There is a running narrative about the SEC East: It is trash. Honestly, the crossover record versus the SEC West is embarrassing. In the past nine seasons, the SEC West has a 103-44 record vs the SEC East and won all but one SEC Championship Game. The 2017 Bowl Season didn't do anything to change the perception either. Narrative dictates that an SEC East team lost to an SEC West team, so that is reason [FILL IN THE BLANK] why the East Is Trash.
There are plenty of reasons for the long term narrative. Tennessee's rotating cast of Coaches with Great Slogans. Florida's inability to find a coach that can find talent on more than one side of the ball. Missouri deciding they miss the Big Twelve's defensive style. Steve Spurrier retiring a full season before he bothered to tell anyone. James Franklin leaving Vandy. Georgia's offensive coordinator hiring practices. Kentucky.
Frankly, The Narrative is in the periphery of why a coaching change was made at Georgia in 2015. It was not hard to see that the SEC East landscape had changed, that Georgia had not taken advantage of their two biggest rivals for the top tier of the SEC East being in various states of dumpster firedom, and in failing to do so, shrugged at the open door leading to the top of the SEC East. The chicken and egg part of that argument is the SEC East was considered down because Georgia did not walk through that door (See 2013 and 2014 SEC East Division Champion Missouri Tigers for a deeper treatment).

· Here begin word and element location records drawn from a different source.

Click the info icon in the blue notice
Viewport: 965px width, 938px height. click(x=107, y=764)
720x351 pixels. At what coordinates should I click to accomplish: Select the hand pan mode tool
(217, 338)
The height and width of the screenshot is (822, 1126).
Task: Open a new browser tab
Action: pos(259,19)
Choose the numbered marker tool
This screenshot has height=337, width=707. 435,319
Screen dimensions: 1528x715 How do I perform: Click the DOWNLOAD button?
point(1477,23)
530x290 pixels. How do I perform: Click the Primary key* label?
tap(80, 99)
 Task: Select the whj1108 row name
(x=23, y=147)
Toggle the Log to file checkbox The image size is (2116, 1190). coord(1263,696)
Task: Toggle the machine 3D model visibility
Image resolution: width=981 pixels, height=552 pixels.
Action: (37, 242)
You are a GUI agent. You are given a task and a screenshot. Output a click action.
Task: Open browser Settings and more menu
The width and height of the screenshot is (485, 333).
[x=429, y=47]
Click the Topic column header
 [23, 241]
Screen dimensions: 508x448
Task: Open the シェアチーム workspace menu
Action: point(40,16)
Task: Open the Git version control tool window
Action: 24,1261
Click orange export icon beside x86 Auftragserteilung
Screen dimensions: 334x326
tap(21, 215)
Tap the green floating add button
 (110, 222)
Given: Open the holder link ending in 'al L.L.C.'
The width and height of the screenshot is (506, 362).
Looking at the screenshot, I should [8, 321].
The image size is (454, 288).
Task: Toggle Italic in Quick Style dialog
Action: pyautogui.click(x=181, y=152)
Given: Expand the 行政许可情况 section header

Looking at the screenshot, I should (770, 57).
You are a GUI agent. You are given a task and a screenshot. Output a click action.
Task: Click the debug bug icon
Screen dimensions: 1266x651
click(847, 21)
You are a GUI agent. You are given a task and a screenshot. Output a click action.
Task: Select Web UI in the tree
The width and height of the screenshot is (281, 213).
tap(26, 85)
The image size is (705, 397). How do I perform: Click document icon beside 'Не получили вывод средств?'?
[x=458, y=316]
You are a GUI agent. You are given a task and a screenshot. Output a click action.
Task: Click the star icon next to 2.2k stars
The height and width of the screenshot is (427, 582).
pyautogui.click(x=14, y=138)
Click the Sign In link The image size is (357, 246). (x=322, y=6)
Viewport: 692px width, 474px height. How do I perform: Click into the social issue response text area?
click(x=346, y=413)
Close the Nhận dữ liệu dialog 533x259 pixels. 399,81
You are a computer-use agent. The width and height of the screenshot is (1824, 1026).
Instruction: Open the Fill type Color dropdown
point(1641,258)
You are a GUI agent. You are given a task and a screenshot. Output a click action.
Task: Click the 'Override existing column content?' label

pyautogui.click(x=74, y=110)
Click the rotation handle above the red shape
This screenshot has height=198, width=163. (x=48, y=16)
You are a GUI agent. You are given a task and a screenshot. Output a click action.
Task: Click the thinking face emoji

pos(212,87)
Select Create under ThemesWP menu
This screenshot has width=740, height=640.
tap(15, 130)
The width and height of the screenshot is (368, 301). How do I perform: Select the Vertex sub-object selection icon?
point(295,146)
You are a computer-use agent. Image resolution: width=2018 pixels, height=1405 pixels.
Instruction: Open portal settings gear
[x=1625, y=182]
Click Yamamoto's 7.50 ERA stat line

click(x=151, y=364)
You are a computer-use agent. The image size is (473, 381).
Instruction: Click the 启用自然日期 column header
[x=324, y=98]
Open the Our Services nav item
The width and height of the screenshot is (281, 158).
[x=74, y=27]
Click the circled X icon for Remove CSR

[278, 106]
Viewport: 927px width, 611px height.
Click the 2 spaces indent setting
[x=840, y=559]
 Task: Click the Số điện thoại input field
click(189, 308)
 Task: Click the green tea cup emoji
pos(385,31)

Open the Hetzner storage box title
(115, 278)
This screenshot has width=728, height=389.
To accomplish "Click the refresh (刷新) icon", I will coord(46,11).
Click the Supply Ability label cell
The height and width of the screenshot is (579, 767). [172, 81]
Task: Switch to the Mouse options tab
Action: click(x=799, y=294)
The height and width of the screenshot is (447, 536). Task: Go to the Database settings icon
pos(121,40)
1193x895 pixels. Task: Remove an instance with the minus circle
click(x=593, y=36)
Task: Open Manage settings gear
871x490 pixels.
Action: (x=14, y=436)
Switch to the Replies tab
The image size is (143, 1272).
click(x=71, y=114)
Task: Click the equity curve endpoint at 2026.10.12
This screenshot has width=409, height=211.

Now, we are facing a crazy start to 2018. Mississippi State has already gone 0-2 vs the SEC East. In Bill Connelly’s S&P+ and ESPN’s FPI, the SEC has ten teams ranked in the top 30, evenly split between the SEC’s two divisions. Also, Kentucky getting significantly better on defense while having a star playing is paying off for the division.
What does all this mean? In the next two weeks, we will have a much bigger sample size, as LSU faces Florida and Georgia, Texas A&M faces Kentucky and South Carolina, and Missouri faces Alabama. The SEC East can flip The Narrative on it’s head, probably.
The bigger picture is how much fun it is to see Kentucky doing well and the corollary pop the SEC East is getting due to that improvement. Missouri and Kentucky are both solid teams, albeit for different reasons. Florida looks better than predicted. South Carolina still has the pieces to be a bowl team.
Then there is Georgia. Getting back to the 2017 season, the same game that works against the SEC East also has saddled Georgia with being the mantle bearer of the SEC East. A slip up against LSU on CBS as a second ranked team, we get a new lease on the SEC East is trash story. That is how narratives work.
Narrative is what drives this conversation in the first place. There are at least one and a half cable networks, with dozens of hours of time to fill each, devoted to the SEC Football Machine. You cannot do that without stuff to talk about. For that matter, you cannot very well do a podcast twice a week without it either.